--- Fred Bauder fredbaud@ctelco.net wrote:
Suppose we did require cooperation with mediation and consider how the user conducted themselves and sanction those who don't cooperate. What do we gain, what do we lose?
Fred
Generally, I think it's not a bad. It would make for a terrible absolute rule, though - as there's always going to be cases that will need to head straight for arbitration, just as there will always be rulelawyers who will try to stall that if they realise it is coming by "seeking mediation" in bad faith first. I've seen it before; it'll happen again, I'm sure.
Now, Dan,
On 6/7/05, Dan Grey dangrey101@yahoo.co.uk wrote:
I think we'd find mediation was suddenly much more effective.
I've been reading people's comments and sounding out the MC. People *want* to make it work, and there's some clear ideas that people want to try - such as assigning cases. Yes I can see there's potential problems with that but the current method is very broken - why don't we just try it and see what happens? We may find that this debate over a 'content committee' (concom?! :-) ) is rendered moot.
So let's make it happen and see what the result is.

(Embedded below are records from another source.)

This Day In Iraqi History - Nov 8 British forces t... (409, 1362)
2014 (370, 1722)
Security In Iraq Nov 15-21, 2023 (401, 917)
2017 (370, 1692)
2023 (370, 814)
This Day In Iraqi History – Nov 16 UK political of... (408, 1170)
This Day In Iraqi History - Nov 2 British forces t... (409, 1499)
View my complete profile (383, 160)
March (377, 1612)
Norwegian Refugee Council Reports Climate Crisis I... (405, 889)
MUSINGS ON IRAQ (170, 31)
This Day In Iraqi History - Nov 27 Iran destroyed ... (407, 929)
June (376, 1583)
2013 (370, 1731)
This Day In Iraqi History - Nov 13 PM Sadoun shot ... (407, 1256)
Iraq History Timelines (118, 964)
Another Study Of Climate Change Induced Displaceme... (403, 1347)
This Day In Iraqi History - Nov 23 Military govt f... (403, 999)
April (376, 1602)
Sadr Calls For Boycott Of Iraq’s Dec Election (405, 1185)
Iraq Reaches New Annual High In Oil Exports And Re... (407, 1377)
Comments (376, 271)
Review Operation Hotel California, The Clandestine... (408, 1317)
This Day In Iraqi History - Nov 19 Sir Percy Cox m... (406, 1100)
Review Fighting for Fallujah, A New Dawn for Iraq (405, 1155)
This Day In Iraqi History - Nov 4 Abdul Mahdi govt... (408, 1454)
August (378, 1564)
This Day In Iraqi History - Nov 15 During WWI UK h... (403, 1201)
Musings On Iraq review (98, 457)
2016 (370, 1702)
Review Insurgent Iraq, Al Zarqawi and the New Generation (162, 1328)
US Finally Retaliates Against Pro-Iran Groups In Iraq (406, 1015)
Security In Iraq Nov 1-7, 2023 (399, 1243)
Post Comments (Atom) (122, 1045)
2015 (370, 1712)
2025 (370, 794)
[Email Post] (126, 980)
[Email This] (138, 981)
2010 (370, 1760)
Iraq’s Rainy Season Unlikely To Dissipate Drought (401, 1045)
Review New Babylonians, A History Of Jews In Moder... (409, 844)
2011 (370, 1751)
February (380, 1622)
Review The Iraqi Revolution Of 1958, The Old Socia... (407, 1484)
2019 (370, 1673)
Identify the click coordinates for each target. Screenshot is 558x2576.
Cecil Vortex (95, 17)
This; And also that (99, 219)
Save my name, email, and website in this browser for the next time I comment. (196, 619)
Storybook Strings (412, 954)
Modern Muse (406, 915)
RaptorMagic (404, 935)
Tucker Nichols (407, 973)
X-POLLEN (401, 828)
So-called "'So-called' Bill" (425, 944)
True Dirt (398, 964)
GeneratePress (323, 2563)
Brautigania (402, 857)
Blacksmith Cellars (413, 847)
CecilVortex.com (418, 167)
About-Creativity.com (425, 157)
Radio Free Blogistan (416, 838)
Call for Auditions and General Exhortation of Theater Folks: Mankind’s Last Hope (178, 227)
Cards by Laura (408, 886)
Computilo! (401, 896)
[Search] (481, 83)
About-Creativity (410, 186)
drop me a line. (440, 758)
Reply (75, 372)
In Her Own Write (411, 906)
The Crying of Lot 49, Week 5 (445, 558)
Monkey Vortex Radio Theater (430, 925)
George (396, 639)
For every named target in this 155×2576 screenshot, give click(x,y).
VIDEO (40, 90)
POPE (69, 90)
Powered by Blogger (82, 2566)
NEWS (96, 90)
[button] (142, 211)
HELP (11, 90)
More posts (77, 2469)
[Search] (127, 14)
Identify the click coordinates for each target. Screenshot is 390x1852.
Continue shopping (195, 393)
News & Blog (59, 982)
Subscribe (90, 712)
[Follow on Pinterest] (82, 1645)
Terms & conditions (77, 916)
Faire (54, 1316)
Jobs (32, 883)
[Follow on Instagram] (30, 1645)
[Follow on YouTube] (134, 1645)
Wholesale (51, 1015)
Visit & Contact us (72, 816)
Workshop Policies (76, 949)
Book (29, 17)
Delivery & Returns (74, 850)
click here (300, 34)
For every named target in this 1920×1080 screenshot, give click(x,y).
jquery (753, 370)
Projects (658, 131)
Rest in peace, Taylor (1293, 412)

We're just throwing ideas out there at the moment - reviving the mediation committee is one, a content committee is another, and there's quite a few that you haven't mentioned. *If* the mediation committee is brought back, we need to have a clear idea of what we're going to do about it - and I'm a bit confused by your statement about "assigning cases" (it sounds like exactly what we did before).